Exporting and importing lets you move field group configurations between WordPress sites as portable JSON files. This is essential for professional workflows: deploying changes from a staging site to production, setting up new client sites with a proven field structure, sharing configurations with colleagues, or simply backing up your field definitions before making major changes.
Unlike Local JSON Sync (which is an automated background process tied to your theme), export/import is a manual, on-demand action. You choose which field groups to export, download a JSON file, and upload it on the destination site.
When to Use Export/Import
| Scenario | What You Do |
|---|---|
| Moving field groups from staging to production | Export from staging, import on production, choose Overwrite for existing groups |
| Setting up a new client site with the same content types | Export from your template site, import on the new site |
| Backing up field definitions before a major reorganization | Export all field groups as a precautionary backup file |
| Sharing your field setup with a teammate or contractor | Export and send them the JSON file via email or chat |
| Replicating a site structure on a fresh WordPress install | Export all groups from the original, install Field Forge PRO on the new site, import |
| Moving from one hosting provider to another | Export before migration, import after setting up the new hosting environment |
Step-by-Step: Exporting Field Groups
- Go to Field Forge > Import/Export in the WordPress admin
- Find the Export section on the page
- You see a list of all your field groups with checkboxes next to each one
- Check the field groups you want to export, or click Select All to export everything
- Click Export JSON
- A
.jsonfile downloads to your computer (the filename includes the export date for easy identification) - Store this file somewhere safe — on your desktop, in a project folder, or in cloud storage
- The file is typically small (a few KB to a few hundred KB, depending on how many field groups you export)
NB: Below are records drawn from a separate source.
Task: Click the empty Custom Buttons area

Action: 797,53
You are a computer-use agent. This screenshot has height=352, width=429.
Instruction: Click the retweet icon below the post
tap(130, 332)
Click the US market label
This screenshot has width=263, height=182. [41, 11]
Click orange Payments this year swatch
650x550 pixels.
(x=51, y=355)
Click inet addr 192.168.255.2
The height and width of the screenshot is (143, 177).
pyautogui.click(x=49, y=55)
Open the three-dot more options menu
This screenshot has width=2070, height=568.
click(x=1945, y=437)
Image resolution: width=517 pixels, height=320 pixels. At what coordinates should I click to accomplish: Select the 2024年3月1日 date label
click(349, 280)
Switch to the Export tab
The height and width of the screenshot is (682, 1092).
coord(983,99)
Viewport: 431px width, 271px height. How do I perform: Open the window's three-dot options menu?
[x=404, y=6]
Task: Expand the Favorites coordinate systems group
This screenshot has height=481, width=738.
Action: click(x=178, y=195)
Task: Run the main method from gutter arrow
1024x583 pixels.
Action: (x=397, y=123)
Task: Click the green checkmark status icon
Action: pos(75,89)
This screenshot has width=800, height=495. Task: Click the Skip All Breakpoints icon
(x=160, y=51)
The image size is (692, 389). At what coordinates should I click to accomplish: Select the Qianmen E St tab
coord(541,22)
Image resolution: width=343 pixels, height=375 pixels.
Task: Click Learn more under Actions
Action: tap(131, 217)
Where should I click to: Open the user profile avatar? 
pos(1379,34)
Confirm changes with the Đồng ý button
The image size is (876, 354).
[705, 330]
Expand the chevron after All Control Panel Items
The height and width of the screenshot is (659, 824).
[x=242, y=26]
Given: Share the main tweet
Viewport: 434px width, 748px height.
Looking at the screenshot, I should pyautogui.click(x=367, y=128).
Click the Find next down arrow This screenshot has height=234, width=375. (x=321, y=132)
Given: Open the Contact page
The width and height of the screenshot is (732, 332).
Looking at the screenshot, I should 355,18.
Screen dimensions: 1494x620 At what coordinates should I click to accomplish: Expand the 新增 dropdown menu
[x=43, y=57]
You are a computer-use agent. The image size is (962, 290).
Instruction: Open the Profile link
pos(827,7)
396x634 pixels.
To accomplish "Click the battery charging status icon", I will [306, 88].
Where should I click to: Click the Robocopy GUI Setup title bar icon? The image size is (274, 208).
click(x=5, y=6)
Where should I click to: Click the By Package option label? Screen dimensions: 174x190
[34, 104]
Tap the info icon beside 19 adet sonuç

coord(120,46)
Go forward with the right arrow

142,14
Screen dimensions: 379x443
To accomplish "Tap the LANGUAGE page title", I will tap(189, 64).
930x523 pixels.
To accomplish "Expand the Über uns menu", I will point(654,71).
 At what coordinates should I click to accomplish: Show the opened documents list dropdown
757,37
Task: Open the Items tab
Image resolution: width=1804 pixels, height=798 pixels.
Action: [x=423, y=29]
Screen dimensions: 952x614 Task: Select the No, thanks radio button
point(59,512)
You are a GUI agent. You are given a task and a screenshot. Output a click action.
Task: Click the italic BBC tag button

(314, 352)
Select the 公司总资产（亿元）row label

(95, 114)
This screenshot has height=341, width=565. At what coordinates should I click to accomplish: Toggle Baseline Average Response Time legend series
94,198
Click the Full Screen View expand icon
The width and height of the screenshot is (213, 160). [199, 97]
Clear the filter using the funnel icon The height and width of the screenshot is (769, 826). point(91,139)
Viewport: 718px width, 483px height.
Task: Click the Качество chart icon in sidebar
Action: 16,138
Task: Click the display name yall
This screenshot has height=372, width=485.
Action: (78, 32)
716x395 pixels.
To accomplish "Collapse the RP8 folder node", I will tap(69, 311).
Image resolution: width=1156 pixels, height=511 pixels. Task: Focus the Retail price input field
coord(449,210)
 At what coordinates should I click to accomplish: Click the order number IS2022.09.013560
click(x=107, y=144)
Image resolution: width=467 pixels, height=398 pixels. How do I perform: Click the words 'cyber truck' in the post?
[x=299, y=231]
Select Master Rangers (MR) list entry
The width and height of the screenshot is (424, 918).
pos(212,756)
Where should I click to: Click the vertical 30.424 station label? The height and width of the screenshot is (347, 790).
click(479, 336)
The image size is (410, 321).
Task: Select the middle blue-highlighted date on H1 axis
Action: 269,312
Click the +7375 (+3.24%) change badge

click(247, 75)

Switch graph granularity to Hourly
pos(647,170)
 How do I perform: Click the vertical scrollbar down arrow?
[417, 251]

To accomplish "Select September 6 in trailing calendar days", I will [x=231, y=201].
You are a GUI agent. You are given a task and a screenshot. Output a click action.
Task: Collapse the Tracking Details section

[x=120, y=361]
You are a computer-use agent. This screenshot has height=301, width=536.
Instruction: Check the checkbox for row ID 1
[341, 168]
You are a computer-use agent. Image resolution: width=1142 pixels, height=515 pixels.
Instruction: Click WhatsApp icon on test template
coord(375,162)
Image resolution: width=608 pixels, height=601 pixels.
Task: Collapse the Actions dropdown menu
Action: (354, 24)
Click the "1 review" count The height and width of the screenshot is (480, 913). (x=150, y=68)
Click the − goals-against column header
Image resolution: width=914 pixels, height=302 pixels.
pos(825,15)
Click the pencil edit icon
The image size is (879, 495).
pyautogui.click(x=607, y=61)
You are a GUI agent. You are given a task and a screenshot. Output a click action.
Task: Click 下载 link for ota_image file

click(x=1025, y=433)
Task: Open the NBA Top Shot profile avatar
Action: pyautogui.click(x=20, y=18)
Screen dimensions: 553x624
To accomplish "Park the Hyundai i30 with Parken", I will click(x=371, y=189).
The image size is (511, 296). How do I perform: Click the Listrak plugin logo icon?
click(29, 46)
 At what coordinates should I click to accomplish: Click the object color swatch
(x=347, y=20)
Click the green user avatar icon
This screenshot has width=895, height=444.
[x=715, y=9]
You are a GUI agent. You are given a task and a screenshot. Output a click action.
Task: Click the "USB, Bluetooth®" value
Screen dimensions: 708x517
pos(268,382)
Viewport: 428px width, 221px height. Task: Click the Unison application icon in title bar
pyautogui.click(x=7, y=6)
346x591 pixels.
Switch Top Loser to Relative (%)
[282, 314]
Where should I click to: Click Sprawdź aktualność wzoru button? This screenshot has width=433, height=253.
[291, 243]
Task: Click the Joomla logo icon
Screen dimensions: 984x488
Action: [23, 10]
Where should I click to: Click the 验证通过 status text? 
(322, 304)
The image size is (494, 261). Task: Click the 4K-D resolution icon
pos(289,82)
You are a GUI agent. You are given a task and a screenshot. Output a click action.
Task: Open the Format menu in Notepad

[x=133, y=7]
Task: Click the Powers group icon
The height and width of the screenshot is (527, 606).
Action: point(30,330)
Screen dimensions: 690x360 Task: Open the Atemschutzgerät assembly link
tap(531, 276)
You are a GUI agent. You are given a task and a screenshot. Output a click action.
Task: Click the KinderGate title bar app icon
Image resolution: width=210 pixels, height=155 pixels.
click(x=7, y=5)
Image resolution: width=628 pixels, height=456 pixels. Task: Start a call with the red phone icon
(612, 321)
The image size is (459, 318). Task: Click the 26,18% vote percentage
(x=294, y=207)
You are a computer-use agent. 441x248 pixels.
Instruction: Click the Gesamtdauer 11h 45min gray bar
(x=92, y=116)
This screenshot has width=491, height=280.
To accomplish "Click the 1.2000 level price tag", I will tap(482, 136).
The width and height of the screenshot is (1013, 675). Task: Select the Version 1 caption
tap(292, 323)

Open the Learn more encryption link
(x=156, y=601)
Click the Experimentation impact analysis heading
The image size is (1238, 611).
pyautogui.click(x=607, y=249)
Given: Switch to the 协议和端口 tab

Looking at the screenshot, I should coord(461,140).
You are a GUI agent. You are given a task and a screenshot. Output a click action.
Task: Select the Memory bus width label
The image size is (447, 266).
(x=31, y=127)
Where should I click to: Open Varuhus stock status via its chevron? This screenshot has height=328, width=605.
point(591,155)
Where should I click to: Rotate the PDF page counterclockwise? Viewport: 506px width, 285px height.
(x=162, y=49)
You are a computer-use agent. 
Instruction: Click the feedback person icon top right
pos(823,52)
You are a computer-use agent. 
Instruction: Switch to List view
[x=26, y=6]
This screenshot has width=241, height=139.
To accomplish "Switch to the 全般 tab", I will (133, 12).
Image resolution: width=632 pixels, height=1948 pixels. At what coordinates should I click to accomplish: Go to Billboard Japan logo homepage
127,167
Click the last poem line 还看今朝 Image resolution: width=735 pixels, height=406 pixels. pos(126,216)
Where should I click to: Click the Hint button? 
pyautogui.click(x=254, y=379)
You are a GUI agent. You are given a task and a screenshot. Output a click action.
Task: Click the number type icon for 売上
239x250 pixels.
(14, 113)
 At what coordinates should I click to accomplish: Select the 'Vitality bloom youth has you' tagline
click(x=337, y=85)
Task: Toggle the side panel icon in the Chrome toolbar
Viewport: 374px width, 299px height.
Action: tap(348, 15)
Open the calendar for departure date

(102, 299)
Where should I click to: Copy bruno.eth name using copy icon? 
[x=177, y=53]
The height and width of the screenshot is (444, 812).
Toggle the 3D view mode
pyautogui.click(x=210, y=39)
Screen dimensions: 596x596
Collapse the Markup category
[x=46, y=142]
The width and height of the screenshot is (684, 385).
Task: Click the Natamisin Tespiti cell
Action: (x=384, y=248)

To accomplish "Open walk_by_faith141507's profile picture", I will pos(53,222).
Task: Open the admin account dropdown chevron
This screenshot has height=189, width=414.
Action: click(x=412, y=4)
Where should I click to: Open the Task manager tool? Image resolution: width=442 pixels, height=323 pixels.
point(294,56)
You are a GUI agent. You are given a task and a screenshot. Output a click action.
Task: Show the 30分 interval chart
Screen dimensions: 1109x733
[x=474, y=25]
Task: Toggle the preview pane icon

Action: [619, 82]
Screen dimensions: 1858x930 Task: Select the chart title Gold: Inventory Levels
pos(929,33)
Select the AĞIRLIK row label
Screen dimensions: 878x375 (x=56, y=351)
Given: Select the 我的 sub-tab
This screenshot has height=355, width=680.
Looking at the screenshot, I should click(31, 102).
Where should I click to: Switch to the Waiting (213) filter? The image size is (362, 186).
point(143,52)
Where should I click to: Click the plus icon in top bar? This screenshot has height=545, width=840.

What the Export File Contains
| Included in the Export | Not Included in the Export |
|---|---|
| Field group titles and settings | Actual post content (the data editors typed into fields) |
| All fields with types, labels, names, and configurations | Media files (images, documents, videos) |
| Sub-fields inside Repeaters, Groups, and Flexible Content | Options Page data (the values on options pages) |
| Location rules | Theme code or templates |
| Conditional logic rules | WordPress settings or user accounts |
| Layout settings and wrapper widths | Other plugin data |
| Field order |
This means the export is a blueprint of your field structure. It tells the destination site what fields exist and how they are configured, but it does not carry any actual content data.
Step-by-Step: Importing Field Groups
- On the destination site, go to Field Forge > Import/Export
- Find the Import section
- Click Choose File (or drag and drop the JSON file onto the upload area)
- Select the
.jsonfile you exported - Click Import JSON
- Field Forge reads the file and processes each field group
- A success message shows how many field groups were imported
- Go to Field Forge > Field Groups to verify they all appear in the list
- Open 2-3 imported field groups to spot-check that fields, types, and settings transferred correctly
- Set or adjust location rules if needed (location rules reference post types and templates by name — if the destination site uses different names, you will need to update the rules)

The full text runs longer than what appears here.